Required work
A - In the text below on echoes of Wilde's cynic line, translate this sentence into Spanish: "Conversation should touch everything, but should concentrate itself on nothing."
B - In the text below on echoes of Wilde's cynic line, which band's lyric does Adrian point to as a loosely related case?

Document extract

* START *

Adrian also points to a penumbra of more loosely related cases, which probably aren't intended to evoke Wilde at all, such as this Oysterband lyric:

The shadow of the Pharaohs freezes up the earth
They know what the price is, they don't know what it's worth

In stricter imitation of the cynic quote, Adrian suggests a candidate of his own "A materialist is someone who knows the cause of everything and the reason for nothing".

And Bruce Rusk suggests that

Isn't Wilde working with the resonance of "everything ... nothing," which is often used to form parallel phrases? Things like "knows everything but understands nothing."

Quick LION check:

Wilde, The Critic as Artist (1891--the year before Lady Windermere's fan was first produced, presumably written the same year?): "Conversation should touch everything, but should concentrate itself on nothing."

Melville, Typee: For my own part, although hardly a day passed while I remained upon the island that I did not witness some religious ceremony or other, it was very much like seeing a parcel of "Freemasons" making secret signs to each other; I saw everything, but could comprehend nothing.

At what level would the snowclone lie?

As Bruce observes, the pattern here is just the parallel contrast of everything/nothing as objects of two semantically-related verbs with the same subject. Bruce also suggested that linguistics offers many opportunities, such as

"A phonetician is someone who knows the pronunciation of everything and the meaning of nothing."
Replace with grammar, derivation, etc.

* END *

Records shown
* START *

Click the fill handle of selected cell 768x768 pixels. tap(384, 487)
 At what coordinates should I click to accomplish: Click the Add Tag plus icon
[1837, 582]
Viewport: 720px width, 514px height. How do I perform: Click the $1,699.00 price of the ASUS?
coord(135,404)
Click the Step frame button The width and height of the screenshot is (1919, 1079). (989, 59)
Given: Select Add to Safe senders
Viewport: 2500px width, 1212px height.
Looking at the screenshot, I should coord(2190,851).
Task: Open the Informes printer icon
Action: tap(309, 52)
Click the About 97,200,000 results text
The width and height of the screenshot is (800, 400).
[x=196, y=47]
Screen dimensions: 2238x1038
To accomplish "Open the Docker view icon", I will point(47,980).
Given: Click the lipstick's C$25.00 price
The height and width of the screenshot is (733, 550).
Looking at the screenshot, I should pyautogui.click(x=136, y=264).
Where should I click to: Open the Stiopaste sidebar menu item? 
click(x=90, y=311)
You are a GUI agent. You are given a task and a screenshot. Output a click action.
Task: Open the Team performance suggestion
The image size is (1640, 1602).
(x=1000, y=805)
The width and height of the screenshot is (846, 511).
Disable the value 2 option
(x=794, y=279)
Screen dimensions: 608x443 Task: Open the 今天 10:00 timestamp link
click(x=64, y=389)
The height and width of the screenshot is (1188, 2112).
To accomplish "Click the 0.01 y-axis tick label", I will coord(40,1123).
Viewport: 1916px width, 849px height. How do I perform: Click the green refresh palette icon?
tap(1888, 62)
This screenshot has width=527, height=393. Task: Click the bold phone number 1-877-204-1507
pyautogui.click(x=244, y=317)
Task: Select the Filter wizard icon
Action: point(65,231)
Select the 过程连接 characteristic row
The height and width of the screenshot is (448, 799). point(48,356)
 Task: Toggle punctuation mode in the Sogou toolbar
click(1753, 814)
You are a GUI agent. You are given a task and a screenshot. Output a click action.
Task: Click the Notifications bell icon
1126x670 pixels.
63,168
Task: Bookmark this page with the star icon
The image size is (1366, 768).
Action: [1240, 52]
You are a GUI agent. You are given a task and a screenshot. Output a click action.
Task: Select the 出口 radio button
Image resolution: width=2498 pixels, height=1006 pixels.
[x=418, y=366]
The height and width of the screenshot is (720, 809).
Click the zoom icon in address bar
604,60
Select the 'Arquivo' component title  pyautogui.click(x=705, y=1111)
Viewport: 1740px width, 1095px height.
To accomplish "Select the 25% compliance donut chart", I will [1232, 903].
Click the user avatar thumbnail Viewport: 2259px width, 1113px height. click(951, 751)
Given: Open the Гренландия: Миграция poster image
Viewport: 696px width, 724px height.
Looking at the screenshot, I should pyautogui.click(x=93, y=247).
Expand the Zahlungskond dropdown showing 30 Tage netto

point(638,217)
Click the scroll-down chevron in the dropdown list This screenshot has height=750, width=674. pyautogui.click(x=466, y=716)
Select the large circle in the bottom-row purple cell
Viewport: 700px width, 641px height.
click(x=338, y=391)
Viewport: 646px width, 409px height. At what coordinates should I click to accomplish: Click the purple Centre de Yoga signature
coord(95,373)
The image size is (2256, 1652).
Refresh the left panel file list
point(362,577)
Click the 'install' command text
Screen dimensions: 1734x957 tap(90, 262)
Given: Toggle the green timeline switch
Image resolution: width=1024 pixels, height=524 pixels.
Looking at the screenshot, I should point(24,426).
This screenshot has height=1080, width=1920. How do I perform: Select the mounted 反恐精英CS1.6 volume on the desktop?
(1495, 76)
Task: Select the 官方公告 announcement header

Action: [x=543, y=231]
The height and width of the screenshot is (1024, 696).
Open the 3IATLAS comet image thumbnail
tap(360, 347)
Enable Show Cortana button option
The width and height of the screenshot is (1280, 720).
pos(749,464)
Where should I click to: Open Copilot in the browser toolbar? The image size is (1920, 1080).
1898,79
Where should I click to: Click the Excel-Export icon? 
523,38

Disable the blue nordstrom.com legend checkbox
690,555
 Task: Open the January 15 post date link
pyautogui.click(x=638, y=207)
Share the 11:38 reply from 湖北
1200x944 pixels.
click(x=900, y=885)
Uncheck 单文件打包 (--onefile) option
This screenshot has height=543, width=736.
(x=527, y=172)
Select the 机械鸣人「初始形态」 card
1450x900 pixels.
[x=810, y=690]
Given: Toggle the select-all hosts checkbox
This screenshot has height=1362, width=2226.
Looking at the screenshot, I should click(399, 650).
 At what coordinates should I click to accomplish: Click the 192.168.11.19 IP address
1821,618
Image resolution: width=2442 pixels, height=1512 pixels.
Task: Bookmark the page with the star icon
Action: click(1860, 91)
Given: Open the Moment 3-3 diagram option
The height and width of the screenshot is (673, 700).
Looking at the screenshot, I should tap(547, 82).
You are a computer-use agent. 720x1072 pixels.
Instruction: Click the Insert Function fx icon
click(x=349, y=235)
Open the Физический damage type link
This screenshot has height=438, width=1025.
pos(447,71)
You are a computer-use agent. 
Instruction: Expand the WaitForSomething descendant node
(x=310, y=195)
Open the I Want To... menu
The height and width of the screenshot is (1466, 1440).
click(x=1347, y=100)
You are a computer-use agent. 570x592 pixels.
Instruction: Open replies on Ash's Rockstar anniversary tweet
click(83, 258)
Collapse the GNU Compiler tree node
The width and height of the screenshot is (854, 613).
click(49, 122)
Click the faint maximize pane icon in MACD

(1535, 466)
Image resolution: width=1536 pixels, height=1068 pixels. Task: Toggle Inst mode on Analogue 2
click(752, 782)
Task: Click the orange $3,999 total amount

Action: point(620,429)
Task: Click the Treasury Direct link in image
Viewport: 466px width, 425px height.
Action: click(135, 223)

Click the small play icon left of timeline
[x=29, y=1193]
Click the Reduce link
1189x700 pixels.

* END *

Solved tasks
A - La conversación debería tocarlo todo, pero no debería concentrarse en nada.

B - Oysterband